_Task prompt_: Taking each line of the records in turn, count those containing "step" and report only the number.

[Opening Input data section]

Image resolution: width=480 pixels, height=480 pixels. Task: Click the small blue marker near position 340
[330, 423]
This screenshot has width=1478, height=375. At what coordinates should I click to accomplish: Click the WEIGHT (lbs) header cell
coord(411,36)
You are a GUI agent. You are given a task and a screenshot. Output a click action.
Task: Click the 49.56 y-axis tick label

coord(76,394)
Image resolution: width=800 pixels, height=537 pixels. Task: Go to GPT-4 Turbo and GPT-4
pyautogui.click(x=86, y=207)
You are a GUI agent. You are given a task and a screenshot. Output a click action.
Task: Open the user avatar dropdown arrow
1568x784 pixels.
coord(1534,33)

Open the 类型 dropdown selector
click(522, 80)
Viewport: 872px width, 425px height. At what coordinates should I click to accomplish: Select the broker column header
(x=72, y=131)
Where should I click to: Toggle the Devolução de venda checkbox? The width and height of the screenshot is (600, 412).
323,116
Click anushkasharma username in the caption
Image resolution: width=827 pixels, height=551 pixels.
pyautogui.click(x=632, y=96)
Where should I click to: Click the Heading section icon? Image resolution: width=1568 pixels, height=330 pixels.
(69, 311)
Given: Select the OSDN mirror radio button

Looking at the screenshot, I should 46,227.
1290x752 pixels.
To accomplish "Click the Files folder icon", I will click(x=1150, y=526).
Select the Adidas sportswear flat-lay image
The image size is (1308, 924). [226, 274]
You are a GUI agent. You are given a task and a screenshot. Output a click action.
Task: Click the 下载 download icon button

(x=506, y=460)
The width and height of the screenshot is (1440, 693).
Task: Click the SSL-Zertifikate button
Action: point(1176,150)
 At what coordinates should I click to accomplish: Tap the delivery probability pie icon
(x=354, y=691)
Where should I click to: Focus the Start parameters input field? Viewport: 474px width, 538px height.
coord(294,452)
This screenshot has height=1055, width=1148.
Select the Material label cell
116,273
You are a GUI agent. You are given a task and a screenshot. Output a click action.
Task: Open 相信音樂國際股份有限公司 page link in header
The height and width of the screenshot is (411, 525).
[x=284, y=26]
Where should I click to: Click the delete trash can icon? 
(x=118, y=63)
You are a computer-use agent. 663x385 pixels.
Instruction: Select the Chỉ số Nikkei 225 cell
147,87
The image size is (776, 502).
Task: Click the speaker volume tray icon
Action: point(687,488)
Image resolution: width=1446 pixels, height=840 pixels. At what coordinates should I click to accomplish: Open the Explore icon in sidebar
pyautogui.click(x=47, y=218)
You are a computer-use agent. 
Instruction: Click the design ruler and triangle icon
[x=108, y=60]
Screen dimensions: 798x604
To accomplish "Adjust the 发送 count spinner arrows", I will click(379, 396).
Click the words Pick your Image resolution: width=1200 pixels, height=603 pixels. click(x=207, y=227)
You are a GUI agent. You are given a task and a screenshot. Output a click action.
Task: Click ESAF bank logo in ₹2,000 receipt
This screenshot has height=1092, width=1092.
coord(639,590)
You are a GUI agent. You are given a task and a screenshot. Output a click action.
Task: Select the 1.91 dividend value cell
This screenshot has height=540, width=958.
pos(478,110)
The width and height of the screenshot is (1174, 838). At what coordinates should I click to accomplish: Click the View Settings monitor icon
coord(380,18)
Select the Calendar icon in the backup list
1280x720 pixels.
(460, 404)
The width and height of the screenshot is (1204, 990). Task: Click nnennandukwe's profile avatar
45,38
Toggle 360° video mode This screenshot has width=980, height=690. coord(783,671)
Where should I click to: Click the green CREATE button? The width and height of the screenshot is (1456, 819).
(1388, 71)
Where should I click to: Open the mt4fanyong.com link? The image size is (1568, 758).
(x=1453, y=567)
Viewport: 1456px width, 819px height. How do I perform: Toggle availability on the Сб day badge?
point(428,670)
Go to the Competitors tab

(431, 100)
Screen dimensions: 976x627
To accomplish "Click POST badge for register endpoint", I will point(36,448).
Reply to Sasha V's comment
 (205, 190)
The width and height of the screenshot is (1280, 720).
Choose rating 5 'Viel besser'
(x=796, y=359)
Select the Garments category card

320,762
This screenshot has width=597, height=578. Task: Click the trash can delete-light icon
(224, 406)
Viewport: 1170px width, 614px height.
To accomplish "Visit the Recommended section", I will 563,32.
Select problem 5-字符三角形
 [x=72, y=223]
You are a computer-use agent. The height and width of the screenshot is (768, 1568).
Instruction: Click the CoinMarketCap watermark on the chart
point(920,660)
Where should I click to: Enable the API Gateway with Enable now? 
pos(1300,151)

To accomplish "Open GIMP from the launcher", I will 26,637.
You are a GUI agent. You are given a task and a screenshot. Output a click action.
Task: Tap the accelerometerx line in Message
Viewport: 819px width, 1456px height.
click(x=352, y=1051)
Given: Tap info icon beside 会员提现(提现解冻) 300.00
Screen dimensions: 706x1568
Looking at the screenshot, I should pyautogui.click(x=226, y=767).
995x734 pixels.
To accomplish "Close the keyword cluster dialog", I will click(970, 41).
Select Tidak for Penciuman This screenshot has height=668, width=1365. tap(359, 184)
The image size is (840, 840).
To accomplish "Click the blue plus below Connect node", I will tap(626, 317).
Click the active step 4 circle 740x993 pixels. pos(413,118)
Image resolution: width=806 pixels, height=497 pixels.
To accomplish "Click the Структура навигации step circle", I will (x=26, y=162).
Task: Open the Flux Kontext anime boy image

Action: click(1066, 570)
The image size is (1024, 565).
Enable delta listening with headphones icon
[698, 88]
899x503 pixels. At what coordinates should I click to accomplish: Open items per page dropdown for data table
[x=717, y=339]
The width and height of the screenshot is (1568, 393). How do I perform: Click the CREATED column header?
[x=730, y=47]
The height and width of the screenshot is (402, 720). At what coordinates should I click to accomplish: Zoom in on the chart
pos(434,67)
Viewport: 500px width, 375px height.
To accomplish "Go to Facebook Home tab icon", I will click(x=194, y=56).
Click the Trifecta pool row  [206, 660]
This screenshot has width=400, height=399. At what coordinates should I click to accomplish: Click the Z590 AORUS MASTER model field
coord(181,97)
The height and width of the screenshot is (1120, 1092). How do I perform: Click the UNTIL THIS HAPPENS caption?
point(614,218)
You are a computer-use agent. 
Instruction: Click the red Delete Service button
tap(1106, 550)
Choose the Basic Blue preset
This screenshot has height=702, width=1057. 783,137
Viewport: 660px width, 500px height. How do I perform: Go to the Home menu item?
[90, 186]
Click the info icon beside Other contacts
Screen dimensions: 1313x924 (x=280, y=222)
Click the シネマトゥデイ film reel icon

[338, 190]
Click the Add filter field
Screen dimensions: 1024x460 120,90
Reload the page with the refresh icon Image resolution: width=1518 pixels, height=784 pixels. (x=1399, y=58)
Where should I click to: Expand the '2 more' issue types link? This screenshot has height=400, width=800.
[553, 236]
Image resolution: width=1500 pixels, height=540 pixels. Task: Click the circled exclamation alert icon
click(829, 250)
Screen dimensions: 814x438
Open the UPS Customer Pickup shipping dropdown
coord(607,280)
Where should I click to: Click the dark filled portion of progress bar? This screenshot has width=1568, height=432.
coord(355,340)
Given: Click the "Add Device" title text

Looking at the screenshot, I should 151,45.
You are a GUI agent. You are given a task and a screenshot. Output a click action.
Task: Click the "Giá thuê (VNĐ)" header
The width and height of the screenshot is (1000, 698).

[Closing Input data section]

_Result of the exercise_: 2